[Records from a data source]
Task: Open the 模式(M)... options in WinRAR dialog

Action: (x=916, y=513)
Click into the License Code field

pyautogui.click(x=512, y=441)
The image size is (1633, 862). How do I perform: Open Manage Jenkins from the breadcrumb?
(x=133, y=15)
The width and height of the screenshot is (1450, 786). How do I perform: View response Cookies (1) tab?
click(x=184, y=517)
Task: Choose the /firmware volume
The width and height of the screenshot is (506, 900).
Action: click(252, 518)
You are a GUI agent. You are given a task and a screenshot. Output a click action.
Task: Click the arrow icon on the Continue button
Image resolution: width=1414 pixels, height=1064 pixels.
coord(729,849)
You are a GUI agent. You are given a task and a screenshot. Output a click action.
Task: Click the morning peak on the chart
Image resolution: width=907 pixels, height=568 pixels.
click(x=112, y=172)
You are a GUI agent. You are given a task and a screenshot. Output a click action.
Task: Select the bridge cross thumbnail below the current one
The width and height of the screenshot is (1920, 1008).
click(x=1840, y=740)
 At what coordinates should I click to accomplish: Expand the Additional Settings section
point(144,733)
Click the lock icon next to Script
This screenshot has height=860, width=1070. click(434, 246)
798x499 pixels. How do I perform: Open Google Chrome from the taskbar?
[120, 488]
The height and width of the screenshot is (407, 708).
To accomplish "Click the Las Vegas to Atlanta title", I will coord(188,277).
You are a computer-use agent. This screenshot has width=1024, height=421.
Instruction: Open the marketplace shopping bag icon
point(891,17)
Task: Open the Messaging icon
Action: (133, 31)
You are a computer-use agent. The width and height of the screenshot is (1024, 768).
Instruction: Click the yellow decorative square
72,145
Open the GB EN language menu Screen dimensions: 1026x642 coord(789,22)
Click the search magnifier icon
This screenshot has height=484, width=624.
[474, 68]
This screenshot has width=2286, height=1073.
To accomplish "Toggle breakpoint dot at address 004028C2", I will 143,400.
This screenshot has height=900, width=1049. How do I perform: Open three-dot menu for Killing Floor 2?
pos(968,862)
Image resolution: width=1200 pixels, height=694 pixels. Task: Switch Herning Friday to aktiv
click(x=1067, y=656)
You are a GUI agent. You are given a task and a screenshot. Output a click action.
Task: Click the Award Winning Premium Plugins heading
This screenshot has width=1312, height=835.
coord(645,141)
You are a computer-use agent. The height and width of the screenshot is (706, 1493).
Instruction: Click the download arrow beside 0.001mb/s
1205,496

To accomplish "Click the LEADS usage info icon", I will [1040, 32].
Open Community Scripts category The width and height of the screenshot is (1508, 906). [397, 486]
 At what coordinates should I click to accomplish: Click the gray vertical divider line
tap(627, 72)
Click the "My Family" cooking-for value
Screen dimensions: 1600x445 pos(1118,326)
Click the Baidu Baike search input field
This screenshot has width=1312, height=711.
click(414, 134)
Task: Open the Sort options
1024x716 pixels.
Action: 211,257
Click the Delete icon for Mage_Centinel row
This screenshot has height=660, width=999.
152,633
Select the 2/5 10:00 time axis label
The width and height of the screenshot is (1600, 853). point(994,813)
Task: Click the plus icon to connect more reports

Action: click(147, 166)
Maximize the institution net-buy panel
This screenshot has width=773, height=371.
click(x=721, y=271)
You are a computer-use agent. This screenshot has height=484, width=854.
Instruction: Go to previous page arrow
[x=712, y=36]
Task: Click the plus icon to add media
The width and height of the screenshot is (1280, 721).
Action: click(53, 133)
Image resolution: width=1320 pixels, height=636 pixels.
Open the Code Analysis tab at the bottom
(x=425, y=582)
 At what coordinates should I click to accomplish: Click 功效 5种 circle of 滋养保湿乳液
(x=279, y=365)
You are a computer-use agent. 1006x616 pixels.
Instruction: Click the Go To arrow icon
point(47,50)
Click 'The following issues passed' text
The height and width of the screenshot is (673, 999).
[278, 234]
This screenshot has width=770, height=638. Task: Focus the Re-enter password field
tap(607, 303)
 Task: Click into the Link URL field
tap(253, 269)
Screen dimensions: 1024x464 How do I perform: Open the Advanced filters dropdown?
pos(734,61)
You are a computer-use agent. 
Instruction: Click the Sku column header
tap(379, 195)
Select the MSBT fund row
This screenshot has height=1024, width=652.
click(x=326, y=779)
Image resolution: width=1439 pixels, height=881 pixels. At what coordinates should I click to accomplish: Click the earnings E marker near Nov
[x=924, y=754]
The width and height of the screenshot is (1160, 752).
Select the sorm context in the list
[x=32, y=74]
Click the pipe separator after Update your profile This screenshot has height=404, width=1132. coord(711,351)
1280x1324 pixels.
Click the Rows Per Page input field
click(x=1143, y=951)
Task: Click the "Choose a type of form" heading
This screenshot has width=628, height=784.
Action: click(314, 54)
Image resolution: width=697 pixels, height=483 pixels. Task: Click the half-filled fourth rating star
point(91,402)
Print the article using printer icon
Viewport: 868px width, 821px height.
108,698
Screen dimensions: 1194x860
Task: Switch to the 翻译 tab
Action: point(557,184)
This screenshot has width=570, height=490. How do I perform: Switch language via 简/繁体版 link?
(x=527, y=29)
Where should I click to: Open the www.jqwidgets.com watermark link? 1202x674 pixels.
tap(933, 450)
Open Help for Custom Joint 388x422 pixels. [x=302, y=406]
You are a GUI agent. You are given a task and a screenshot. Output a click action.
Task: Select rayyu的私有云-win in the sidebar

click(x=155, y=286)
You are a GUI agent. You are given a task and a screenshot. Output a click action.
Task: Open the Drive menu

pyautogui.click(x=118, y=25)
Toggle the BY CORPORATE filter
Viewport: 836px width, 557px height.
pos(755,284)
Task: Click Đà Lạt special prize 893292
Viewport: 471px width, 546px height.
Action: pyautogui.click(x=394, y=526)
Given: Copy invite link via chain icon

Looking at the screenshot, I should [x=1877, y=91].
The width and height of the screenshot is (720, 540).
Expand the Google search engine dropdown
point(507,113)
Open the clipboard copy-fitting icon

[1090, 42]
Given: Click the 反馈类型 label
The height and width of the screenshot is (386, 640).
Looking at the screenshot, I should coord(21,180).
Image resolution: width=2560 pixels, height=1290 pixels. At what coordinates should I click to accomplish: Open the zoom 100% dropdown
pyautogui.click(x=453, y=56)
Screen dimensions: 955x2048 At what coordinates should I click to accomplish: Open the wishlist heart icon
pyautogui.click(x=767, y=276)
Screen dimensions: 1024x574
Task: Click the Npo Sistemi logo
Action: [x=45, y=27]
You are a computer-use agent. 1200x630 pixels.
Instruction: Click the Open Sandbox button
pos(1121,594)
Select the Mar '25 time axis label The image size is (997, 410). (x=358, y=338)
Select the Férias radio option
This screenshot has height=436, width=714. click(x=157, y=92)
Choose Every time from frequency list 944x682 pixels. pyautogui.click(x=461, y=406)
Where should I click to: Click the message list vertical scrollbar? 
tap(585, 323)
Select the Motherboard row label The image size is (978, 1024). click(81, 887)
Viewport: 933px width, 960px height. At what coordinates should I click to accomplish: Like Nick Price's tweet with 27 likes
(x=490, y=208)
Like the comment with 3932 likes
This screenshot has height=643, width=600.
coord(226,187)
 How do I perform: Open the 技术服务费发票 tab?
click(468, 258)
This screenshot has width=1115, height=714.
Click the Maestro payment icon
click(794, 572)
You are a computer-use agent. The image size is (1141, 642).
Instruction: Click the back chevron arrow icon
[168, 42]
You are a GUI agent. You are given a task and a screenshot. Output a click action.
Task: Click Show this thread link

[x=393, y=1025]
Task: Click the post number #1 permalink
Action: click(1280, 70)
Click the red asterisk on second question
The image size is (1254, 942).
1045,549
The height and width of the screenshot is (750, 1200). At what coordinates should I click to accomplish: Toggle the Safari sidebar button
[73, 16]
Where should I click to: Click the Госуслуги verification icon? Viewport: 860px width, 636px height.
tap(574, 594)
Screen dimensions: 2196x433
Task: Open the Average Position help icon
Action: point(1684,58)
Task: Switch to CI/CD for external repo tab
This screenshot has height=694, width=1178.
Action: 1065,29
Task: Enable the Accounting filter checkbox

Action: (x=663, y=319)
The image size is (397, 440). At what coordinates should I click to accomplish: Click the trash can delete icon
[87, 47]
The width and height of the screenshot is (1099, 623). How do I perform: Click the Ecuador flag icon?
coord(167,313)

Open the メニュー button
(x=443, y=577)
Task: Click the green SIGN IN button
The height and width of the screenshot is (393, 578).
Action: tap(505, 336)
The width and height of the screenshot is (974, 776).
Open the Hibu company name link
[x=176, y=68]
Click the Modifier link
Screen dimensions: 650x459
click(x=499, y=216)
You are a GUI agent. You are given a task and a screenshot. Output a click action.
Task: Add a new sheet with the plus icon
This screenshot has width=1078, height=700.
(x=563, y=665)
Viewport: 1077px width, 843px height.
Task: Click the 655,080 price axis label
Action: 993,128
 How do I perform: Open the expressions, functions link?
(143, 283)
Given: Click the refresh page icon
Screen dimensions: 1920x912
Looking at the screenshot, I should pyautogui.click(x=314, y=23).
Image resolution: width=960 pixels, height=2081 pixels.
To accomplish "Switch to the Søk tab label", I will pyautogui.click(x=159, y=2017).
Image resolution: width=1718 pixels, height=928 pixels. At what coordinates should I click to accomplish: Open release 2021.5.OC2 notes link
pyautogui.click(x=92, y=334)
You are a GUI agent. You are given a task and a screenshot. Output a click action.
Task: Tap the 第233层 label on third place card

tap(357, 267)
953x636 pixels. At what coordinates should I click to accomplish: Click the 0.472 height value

◆ WHAT YOU ARE ASKED TO DO: Scan the data for lines containing "Choose" and copy all of them.

◆ SOLUTION:
Task: Choose the /firmware volume
Task: Click the "Choose a type of form" heading
Choose Every time from frequency list 944x682 pixels. pyautogui.click(x=461, y=406)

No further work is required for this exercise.